> Page text:
------

= Sarah Ward (novelist) =

English novelist and critic

Sarah Rhiannon Ward (living) is an English novelist and critic living in the Peak District of rural Derbyshire. She writes a crime fiction series as Sarah Ward and has also written a Gothic thriller as Rhiannon Ward.

==Works==
===Fiction===
A series of four novels by Ward – In Bitter Chill (2015), A Deadly Thaw (2017), A Patient Fury (2018, chosen as "Thriller of the Month" by The Observer) and The Shrouded Path (2019) – are set in the Derbyshire Dales, where she lives. They feature a female detective, Connie Childs. The Northern English Lancashire Evening Post noted that the fourth novel is "moody, menacing and with more than a hint of the macabre... a mystery that grips like a raw day in the Peaks."

The books are set in and near the fictional town of Bampton, which the author states "is partly based on Buxton with its Georgian architecture, Bakewell, which is a well-heeled market town with a strong tourist industry, and Cromford with its canal and fantastic industrial heritage."

------

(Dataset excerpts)

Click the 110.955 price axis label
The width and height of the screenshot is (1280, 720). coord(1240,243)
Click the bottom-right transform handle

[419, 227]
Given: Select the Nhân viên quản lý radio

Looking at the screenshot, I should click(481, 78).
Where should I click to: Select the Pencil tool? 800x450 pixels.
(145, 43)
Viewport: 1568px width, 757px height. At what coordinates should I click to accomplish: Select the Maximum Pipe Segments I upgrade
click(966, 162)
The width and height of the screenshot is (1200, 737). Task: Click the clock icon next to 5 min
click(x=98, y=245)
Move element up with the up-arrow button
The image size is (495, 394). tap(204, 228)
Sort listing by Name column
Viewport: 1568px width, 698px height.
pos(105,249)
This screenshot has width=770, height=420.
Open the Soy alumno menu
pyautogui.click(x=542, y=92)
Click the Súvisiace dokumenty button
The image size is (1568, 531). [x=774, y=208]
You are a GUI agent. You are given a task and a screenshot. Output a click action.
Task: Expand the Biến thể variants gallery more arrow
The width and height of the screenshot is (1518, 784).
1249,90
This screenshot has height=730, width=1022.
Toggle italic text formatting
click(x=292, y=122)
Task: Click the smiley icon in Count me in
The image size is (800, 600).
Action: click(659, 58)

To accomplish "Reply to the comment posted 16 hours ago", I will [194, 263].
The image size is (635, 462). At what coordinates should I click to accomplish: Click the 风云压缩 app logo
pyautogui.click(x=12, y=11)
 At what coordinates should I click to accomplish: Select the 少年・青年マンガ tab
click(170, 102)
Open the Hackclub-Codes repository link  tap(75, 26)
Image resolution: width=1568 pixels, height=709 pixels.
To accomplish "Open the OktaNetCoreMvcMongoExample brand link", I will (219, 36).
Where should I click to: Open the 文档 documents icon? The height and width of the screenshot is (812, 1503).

------

> Study questions:
[A] List the titles of the four novels in the series set in the Derbyshire Dales, as given in the article about Sarah Ward.
[B] Reproduce word for word the part of the Sarah Ward article between "Sarah Rhiannon Ward" and "as Rhiannon Ward.", inclusive.
[C] Resume the article about novelist Sarah Ward, picking up after its last sentence.

> Results:
[A]
In Bitter Chill
A Deadly Thaw
A Patient Fury
The Shrouded Path

[B]
Sarah Rhiannon Ward (living) is an English novelist and critic living in the Peak District of rural Derbyshire. She writes a crime fiction series as Sarah Ward and has also written a Gothic thriller as Rhiannon Ward.

[C]
Ward's latest novel, The Quickening (2021), is described as a Gothic thriller. It appeared under the name Rhiannon Ward. All her books have been published in the United Kingdom by Faber. At least two have also appeared in the United States.

===Critical work===
Ward's critical work preceded her own novel-writing. She has written frequent accounts of work by others, in the British newspapers The Guardian and the Sunday Express magazine, in the freeby Metro and elsewhere, including the Los Angeles Review of Books. She still reviews crime fiction widely on her Crimepieces site.

Sarah Ward is Membership Secretary of the Crime Writers' Association and an associate board member of Derby Book Festival. She is also a judge for the Petrona Award for Scandinavian crime novels in translation.

==Private life==
Ward related in a press interview: "I grew up in the neighbouring county of Cheshire and then after university in Liverpool, I lived first in London and then in Athens, Greece. When I returned to the UK I briefly lived in London but decided I preferred to be out of the capital so moved to Derbyshire.... [This] coincided with changes in my personal life."

Sarah Ward gained much information about British police procedures past and present from a cousin (named only as Peter), who retired as a chief inspector from the force in Dyfed–Powys Police, Wales.